__Extract provided__
= Beginning of Section =

Graphic Works from the Lindenau-Museum, Altenburg, Germany
February 18 – March 25, 2001
The Expressionist style was a global phenomenon in the first half of the twentieth century. Historians agree that many of the innovations and far- reaching contributions to this style developed in Germany. German Expressionism from this early period has been the subject of a vast number of exhibitions and publications. Yet as this exhibition shows, there are pockets of significant art activity from this period that have patiently waited to be uncovered.
Dramatic changes in art took place during the period covered by this exhibition. Time-honored traditions, including clear representation of the visible world and standardized notions of beauty, were challenged and changed. Among the most formidable challenges to the status quo were the ones put forth by the German Expressionists. A heightened emotional content, expressed in aggressive colors and daring shapes, is the main component of this style of art. As the story of twentieth-century art unfolded, it became clear that without the contributions of the German Expressionists, art as we now know it would have been far different.
One of the principal contributions of German Expressionism as a whole was the revival of printmaking as a major art form. The Brücke group, the forerunner of the artists in the current exhibition, set the pace through its elevation of artist prints (particularly woodcuts) to a major place in art alongside painting and sculpture. The Dresden artists in this exhibition built on that legacy with their use of lithography prints made using a stone technique in which lines initially drawn on a metal plate are deepened in an acid bath. All of these printmaking processes involve the application of ink to a block of wood or a plate of stone or metal. A piece of paper is then placed over the block or plate and pressure is applied so that the paper, soon to be a print, picks up the ink.
It is a great pleasure for Oglethorpe University Museum of Art to host this exhibition of graphic expressionist works from the Lindenau-Museum in Altenburg, Germany. In our collaboration, we have relied upon the expertise of Dr. Thomas Matuszak, curator of the Graphic Department at the Lindenau-Museum. In addition, we are deeply indebted to Mr. Heinrich Peter Rothmann, the German Consul General in Atlanta, who originated the idea to present this exhibition here, and for the valuable assistance given by Dr. Michael Nentwich of the Goethe-Institut in Atlanta.
In some larger cities after World War I and the collapse of the Wilhelminian Empire, artists were banding together to participate in the artistic, aesthetic and political reformation of Germany. In Dresden in March 1919, Conrad Felixmüller gathered around him the painters and graphic artists Will Heckrott, Laser Segall, Otto Dix, Otto Schubert and Constantin von Mitschke-Collande, as well as the architect Hugo Zehder, to found the Dresden Secession Group — 1919. Shortly thereafter, the group had its first exhibition at the gallery Emil Richter. In the group’s manifesto it is stated that “the founding of the group is a natural outgrowth of the reawakened, innermost yearning to depart forever from the old means and ways and to find, while preserving absolutely the freedom of personality, new expressions for the new world surrounding us.”
The Dresden Secession Group – 1919 was of short duration. In 1925, the group presented its last collective exhibition. The failure was not alone the result of its own overrated claim or of their limited means. Constantly changing memberships would not allow for a homogeneous sense of community. Agreement about artistic goals was achieved at the beginning, but differences in their approach led to the eventual dissolution of the group.
Not all the artists represented here were members of the Dresden Secession Group – 1919, thought they were either very close to it, sympathized with their views, or pursued similar ideas in other organizations. Central to the exhibition are the works by Conrad Felixmüller; they cover thematically as well as stylistically the largest range: Man in his surroundings, motifs from the work world, and portraits. As to the enormous war complex, the artists approach it in different ways — partly dealing with the subject in blunt realism, partly in allegorical reference to the Passion of Christ.
These artists were also exploring the portrait tradition as an outlet for their feelings about contemporary life. Constantin von Mitscheke-Collande reacted most strongly to the social changes with his woodcut cycle The Ecstatic Way, a series that was based on an essay by Walther Georg Hartmann. The topics of Eros and sex, of pleasure and vice, of wantonness and force, of yearning and fulfillment, in their contradictory tension-laden unity, were repeated in various combinations in these artworks.
Lasar Segall introduced motifs from the world of Eastern European Jews to this selection. These prints proclaim faith in a world in the making and simultaneously make latent threats, which a short time later would develop a destructive potential in Germany.

= End of Section =

__Data records__
= Beginning of Section =

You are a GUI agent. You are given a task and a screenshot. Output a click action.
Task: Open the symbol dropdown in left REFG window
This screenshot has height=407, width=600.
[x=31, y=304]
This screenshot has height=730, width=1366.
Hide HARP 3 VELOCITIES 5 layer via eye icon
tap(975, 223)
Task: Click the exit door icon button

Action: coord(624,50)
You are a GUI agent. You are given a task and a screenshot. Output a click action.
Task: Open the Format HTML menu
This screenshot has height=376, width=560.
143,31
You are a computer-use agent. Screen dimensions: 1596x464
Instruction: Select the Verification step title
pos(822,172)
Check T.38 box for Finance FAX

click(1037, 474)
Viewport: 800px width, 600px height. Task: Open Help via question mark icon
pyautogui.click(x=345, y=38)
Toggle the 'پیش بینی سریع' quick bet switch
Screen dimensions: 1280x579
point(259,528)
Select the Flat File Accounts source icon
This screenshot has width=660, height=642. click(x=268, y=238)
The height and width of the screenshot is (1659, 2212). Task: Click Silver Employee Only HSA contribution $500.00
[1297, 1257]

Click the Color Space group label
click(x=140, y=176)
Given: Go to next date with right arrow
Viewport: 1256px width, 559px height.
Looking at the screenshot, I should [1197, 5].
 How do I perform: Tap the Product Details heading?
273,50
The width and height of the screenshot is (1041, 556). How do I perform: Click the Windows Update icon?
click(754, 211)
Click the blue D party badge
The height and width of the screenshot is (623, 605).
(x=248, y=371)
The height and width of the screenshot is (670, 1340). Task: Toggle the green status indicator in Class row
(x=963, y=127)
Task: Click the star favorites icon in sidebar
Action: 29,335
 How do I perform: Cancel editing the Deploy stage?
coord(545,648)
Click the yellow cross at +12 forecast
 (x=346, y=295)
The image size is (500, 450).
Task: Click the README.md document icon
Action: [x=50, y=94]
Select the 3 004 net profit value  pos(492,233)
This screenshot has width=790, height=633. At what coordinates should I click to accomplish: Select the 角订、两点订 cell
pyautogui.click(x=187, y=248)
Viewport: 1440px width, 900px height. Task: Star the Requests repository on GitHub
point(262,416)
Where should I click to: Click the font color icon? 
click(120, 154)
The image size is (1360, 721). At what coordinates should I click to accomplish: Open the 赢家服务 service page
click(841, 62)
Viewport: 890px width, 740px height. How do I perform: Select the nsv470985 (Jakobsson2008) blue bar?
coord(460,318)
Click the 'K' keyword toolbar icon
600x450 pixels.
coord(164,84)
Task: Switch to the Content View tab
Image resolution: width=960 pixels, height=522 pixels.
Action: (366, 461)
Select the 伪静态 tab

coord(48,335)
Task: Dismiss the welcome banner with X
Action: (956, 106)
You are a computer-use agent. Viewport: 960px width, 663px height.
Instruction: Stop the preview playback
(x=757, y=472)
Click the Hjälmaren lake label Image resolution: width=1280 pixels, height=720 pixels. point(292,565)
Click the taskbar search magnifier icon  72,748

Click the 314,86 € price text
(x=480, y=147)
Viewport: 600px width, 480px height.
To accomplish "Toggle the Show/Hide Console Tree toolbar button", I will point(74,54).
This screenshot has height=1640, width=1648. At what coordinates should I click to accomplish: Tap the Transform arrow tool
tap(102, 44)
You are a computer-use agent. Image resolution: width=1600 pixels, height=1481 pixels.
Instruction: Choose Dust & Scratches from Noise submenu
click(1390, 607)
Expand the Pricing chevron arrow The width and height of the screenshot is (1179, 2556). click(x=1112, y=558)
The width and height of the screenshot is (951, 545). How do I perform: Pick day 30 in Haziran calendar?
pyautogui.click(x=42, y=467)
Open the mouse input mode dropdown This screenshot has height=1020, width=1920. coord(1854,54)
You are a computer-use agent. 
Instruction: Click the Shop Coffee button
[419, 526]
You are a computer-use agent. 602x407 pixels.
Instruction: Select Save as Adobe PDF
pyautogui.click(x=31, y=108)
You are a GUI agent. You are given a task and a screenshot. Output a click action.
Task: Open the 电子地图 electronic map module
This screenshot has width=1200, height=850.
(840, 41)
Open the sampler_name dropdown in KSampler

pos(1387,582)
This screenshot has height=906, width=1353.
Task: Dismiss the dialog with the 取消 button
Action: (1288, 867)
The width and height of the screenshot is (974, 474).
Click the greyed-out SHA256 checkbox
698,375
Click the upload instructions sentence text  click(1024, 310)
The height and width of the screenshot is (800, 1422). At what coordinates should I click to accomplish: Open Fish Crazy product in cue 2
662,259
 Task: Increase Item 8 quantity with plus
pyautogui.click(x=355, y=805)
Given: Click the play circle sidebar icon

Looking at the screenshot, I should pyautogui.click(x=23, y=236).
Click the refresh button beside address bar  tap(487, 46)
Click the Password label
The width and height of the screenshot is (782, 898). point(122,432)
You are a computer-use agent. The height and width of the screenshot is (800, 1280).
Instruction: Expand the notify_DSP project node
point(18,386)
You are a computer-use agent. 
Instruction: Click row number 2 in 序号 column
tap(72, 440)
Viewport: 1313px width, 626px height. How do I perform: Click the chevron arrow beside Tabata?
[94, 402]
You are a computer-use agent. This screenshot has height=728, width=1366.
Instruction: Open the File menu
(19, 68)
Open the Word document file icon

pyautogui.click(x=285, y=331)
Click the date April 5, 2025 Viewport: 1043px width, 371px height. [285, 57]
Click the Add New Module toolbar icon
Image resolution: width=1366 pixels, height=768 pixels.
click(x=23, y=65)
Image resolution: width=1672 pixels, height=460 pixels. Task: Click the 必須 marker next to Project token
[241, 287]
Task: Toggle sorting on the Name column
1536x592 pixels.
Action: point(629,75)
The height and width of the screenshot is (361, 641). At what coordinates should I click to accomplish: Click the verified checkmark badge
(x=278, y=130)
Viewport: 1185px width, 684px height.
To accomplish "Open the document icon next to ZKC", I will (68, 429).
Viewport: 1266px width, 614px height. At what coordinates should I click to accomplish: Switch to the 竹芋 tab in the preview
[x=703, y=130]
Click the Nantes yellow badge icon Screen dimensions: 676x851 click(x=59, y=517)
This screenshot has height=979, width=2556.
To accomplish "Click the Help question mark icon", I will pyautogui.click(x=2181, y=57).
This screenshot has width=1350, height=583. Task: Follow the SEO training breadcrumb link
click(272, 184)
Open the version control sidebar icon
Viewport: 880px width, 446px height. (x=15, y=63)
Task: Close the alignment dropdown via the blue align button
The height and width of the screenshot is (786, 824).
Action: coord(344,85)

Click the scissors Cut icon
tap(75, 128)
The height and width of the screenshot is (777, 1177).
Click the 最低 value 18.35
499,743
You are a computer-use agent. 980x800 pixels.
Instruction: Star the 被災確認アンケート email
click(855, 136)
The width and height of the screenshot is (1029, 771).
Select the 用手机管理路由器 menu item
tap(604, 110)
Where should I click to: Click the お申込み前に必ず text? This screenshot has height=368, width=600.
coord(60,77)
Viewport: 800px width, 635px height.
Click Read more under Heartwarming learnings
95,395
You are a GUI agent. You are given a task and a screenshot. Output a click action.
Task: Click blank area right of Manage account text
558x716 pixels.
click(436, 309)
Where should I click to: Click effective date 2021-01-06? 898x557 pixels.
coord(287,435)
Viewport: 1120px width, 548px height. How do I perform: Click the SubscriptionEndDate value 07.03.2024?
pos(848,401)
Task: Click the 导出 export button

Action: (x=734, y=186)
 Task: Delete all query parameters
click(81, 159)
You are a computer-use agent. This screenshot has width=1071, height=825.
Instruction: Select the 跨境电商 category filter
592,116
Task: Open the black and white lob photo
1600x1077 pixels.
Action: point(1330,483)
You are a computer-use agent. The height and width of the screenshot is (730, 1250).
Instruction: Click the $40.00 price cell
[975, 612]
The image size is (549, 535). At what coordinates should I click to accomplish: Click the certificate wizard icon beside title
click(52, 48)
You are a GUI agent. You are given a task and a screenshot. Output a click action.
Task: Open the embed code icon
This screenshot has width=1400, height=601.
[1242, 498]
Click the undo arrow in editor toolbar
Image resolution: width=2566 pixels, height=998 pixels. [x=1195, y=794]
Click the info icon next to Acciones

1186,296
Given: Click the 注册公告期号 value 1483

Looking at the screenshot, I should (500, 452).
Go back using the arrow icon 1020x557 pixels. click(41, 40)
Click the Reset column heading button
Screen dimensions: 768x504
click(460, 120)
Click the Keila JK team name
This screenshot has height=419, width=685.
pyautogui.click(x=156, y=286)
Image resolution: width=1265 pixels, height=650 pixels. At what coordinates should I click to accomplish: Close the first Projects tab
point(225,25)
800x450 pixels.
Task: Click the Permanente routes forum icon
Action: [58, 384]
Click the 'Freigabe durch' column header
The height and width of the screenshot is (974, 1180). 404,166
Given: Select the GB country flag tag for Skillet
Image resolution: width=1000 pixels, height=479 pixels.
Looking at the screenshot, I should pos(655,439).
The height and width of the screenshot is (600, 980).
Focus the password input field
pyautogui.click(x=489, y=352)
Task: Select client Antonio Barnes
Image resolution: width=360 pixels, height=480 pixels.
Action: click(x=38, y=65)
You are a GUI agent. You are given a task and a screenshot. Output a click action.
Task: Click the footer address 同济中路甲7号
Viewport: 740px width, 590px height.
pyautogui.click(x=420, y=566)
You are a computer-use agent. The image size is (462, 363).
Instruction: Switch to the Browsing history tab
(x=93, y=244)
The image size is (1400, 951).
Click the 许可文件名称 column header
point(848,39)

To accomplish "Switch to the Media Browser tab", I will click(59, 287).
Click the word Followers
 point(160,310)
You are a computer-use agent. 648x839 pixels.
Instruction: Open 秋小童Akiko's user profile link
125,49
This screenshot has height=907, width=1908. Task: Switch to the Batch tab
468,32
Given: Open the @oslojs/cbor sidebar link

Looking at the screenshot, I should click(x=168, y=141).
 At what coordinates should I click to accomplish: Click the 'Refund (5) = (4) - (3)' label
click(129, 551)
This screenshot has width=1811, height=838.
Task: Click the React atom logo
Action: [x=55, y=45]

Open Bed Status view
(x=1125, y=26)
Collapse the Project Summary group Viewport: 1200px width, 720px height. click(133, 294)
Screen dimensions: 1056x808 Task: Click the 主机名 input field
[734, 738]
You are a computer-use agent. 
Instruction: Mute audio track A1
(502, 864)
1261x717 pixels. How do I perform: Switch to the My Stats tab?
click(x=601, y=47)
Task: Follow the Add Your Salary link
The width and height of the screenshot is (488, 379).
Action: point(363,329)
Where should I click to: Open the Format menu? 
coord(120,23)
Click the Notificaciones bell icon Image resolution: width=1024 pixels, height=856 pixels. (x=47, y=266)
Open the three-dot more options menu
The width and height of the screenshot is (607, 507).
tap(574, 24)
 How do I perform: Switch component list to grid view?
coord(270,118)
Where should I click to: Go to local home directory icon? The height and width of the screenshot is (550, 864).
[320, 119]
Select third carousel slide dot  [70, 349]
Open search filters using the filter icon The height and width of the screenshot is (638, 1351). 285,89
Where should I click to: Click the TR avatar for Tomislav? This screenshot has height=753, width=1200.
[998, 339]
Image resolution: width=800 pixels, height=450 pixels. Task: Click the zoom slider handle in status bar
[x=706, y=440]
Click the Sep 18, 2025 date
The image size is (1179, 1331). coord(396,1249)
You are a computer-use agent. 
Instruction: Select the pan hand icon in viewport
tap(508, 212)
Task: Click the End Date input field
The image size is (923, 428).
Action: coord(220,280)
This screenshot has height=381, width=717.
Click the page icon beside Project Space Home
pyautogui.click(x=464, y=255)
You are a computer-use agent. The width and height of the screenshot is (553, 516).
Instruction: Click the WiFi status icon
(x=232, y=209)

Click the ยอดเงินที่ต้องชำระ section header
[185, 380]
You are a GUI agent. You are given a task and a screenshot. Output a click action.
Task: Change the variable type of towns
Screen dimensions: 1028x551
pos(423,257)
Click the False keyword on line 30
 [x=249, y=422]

= End of Section =

__Task requirements__
[1] Transcribe the exhibition text starting at "These artists were" and ending at "potential in Germany.".
[2] According to the exhibition text, in what year did the Dresden Secession Group – 1919 present its last collective exhibition?
[3] Translate this sentence from the exhibition text into Spanish: "In 1925, the group presented its last collective exhibition."

__Solved problems__
[1]
These artists were also exploring the portrait tradition as an outlet for their feelings about contemporary life. Constantin von Mitscheke-Collande reacted most strongly to the social changes with his woodcut cycle The Ecstatic Way, a series that was based on an essay by Walther Georg Hartmann. The topics of Eros and sex, of pleasure and vice, of wantonness and force, of yearning and fulfillment, in their contradictory tension-laden unity, were repeated in various combinations in these artworks.
Lasar Segall introduced motifs from the world of Eastern European Jews to this selection. These prints proclaim faith in a world in the making and simultaneously make latent threats, which a short time later would develop a destructive potential in Germany.

[2] 1925

[3] En 1925, el grupo presentó su última exposición colectiva.